* _Problem_: Return all lines of the records that contain the word "agent".

* _Working data_:
- Opening Delimiter -

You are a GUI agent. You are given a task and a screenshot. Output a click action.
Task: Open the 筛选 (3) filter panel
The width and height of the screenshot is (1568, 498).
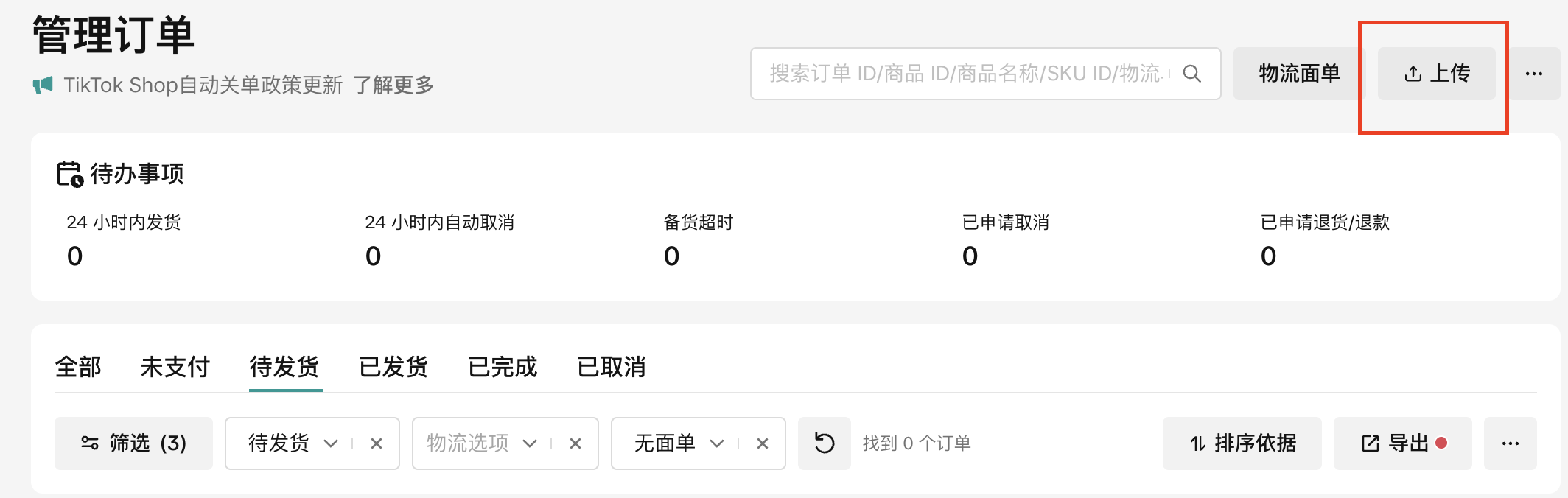click(133, 443)
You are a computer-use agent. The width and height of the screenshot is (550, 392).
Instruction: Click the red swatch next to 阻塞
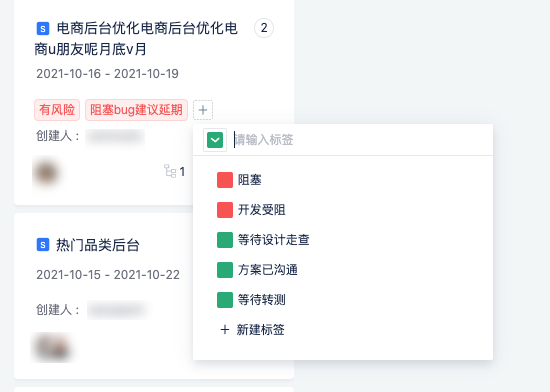[225, 180]
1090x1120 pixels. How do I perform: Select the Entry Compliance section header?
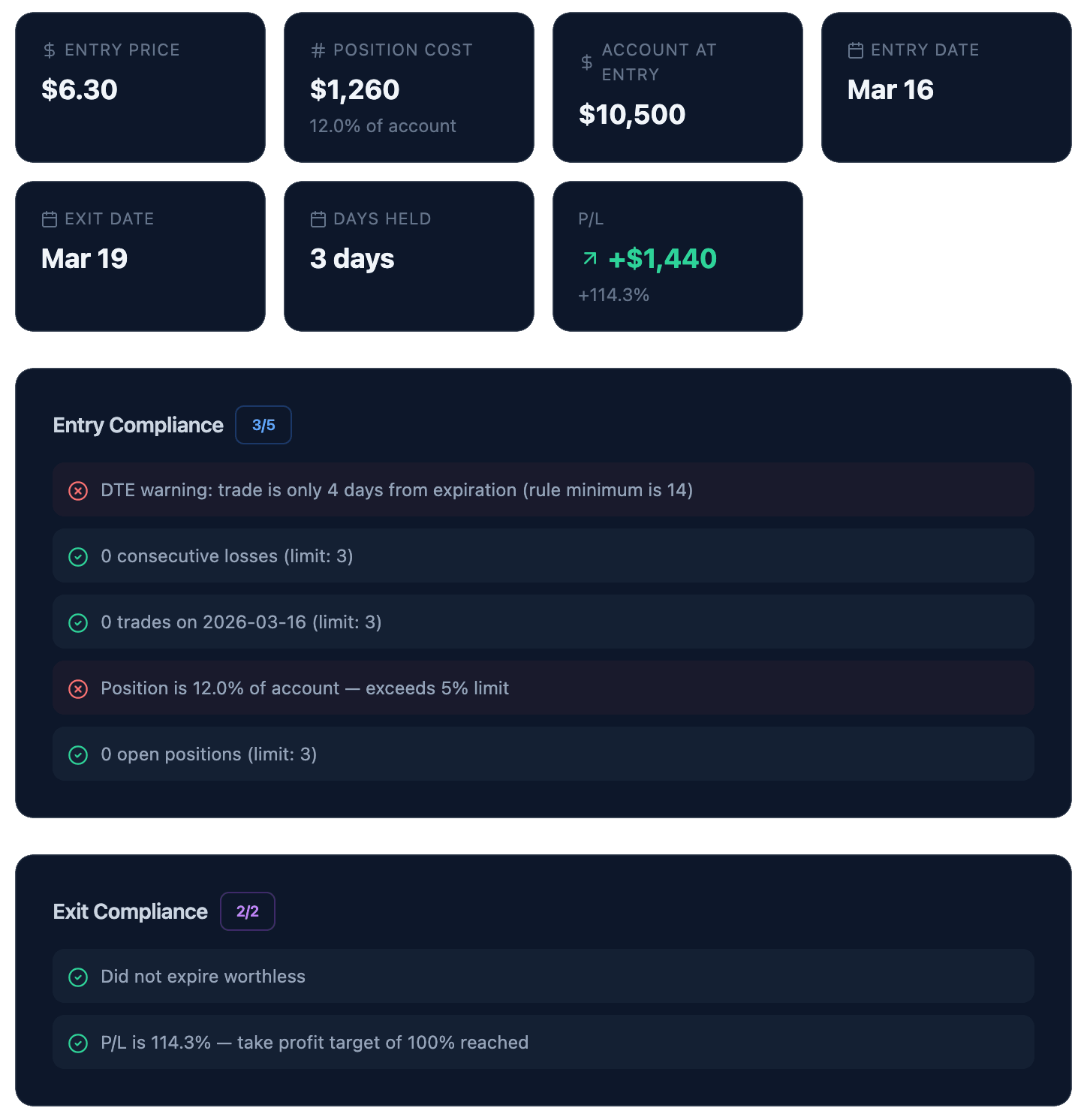pyautogui.click(x=137, y=425)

- Closing Delimiter -

* _Result of the task_:
You are a GUI agent. You are given a task and a screenshot. Output a click action.
You are a computer-use agent. The width and height of the screenshot is (550, 392).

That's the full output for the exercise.